▶ WORK INSTRUCTION 1
According to the report on the madrassa modernisation scheme, on what date did the fund lapse?
▶ WORK INSTRUCTION 2
Return the part of the madrassa scheme report that begins with the words containing "On the same" and ends with "is with dna.", copied word for word.
======== TEXT PASSAGE ========
In a swift reaction to a report in the dna last week about the failure of the state government's madrassa modernisation scheme, the Maharashtra State Minorities Commission has asked the minority development department to explain the reasons for the delay in implementing the programme.
Munaf Hakim, chairman of the commission, said on Wednesday, "We want to know from the government who is at fault for allowing the Rs10 crore fund to lapse that could have helped 200 madrassas. We are concerned especially because the money will not be carried forward to this financial year."
dna had reported on May 9 that the Dr Zakir Hussain madrassa modernisation scheme that was launched by the Congress-NCP government in September 2013 had turned out to be a damp squib as not a single madrassa had received the grant from the Rs10 crore allocated for the programme. The fund lapsed on March 31, 2014.
On the same day, Md Hussein Mujawar, secretary of the commission, dashed of a letter to the minority development department saying, "The minority community seems to be angry after such an important scheme, which aimed to benefit the community, flopped. The chairman seeks to know the fact why this scheme got delayed." A copy of the letter is with dna.
Interestingly, the minority development department had received nearly 400 proposals from Islamic seminaries under the scheme. About 200 had been shortlisted after scrutiny. However, the file did not move from the minority ministry to the finance ministry till mid-February. By the time the finance ministry gave its nod it was already the first week of March and the model code of conduct had come into effect.
Minority department officials as well as minister Arif Naseem Khan have sought to put the blame for the non-implementation of the scheme on the delay by the finance ministry and the model code of conduct. Community leaders and heads of madrassas have criticised the government, saying it has "cheated" the community.
Under the scheme, each Islamic school was eligible to receive Rs5 lakh aid to undergo an overhaul and join the mainstream education system by introducing the study of math, science, languages and social sciences in addition to regular Islamic education.
About Rs2 lakh was meant to be for facilities like drinking water, lab and toilets), Rs50,000 for library and Rs2.5 lakh towards salaries of three teachers at each institution.
Nearly 1.48 lakh Muslim students are enrolled in the 1,889 madrassas across the state. All of them are managed through "zakat" (donations) from Muslims, who usually give 2.5 per cent of their annual savings towards welfare works during Ramzan.
======== GIVEN INFORMATION ========
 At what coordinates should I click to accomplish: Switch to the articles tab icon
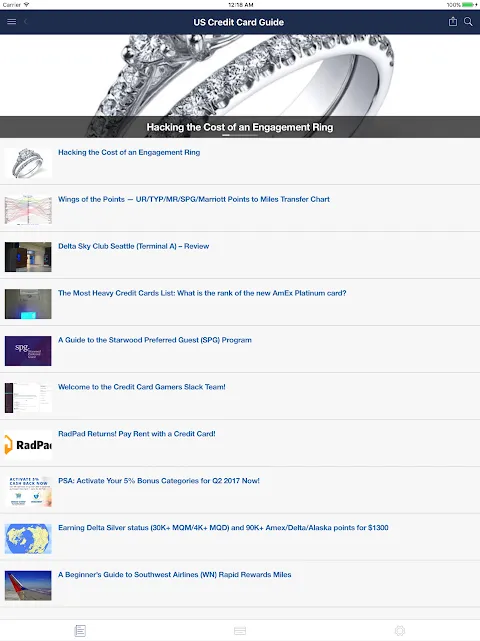(80, 630)
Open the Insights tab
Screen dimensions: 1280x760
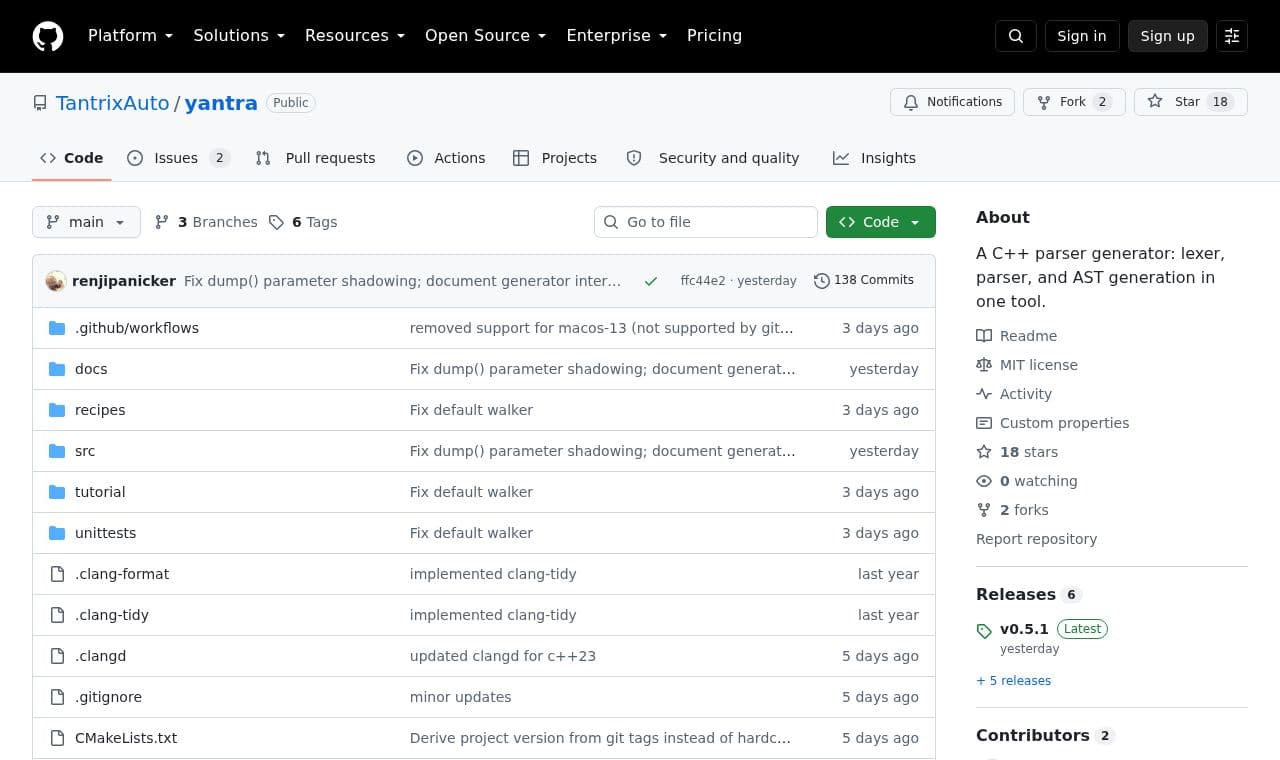[x=874, y=158]
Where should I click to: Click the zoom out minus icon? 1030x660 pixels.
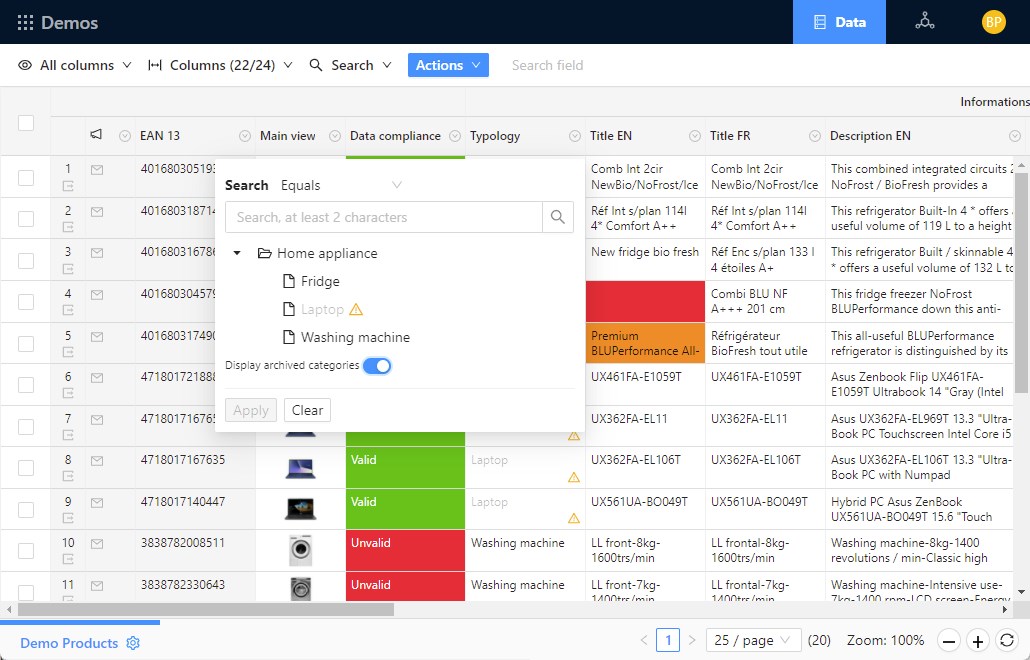pos(948,641)
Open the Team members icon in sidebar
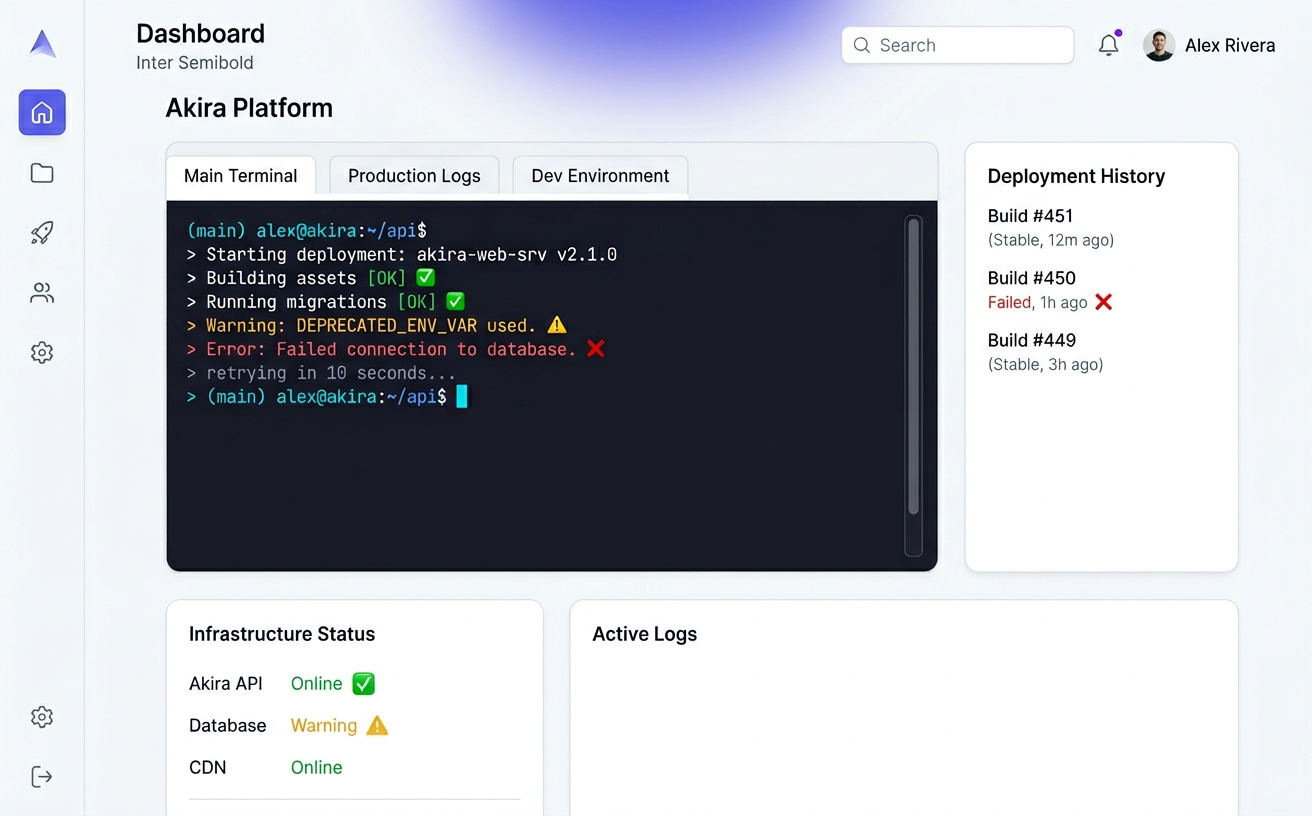This screenshot has width=1312, height=816. point(41,292)
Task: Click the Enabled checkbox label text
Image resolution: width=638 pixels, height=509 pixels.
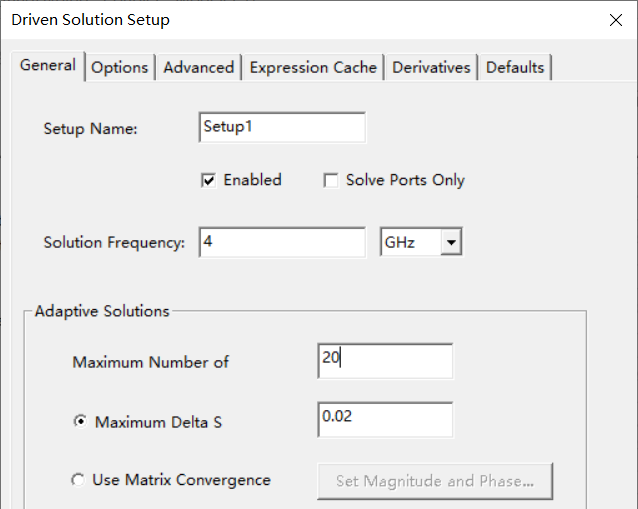Action: coord(252,180)
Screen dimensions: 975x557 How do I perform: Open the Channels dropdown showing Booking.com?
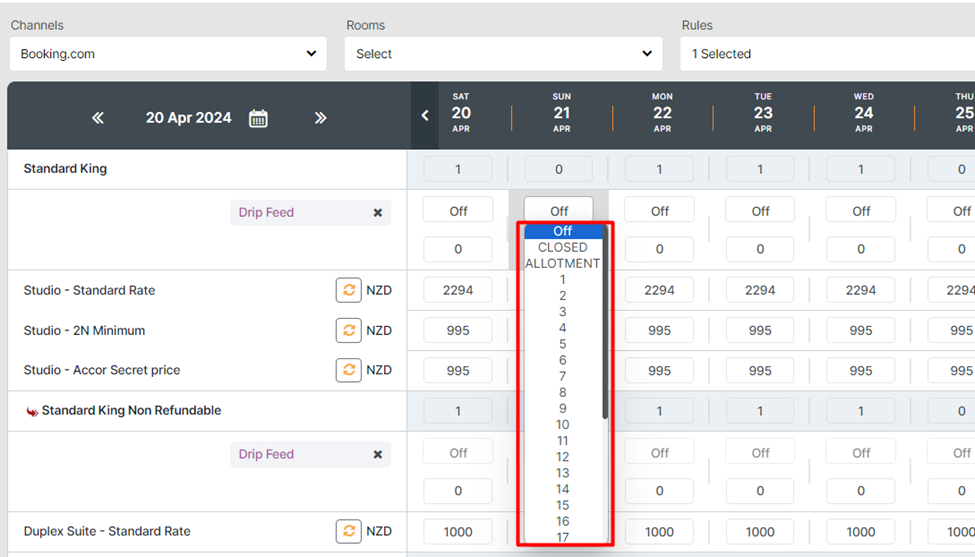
========
▶ OUTPUT 1
The fund lapsed on March 31, 2014.

▶ OUTPUT 2
On the same day, Md Hussein Mujawar, secretary of the commission, dashed of a letter to the minority development department saying, "The minority community seems to be angry after such an important scheme, which aimed to benefit the community, flopped. The chairman seeks to know the fact why this scheme got delayed." A copy of the letter is with dna.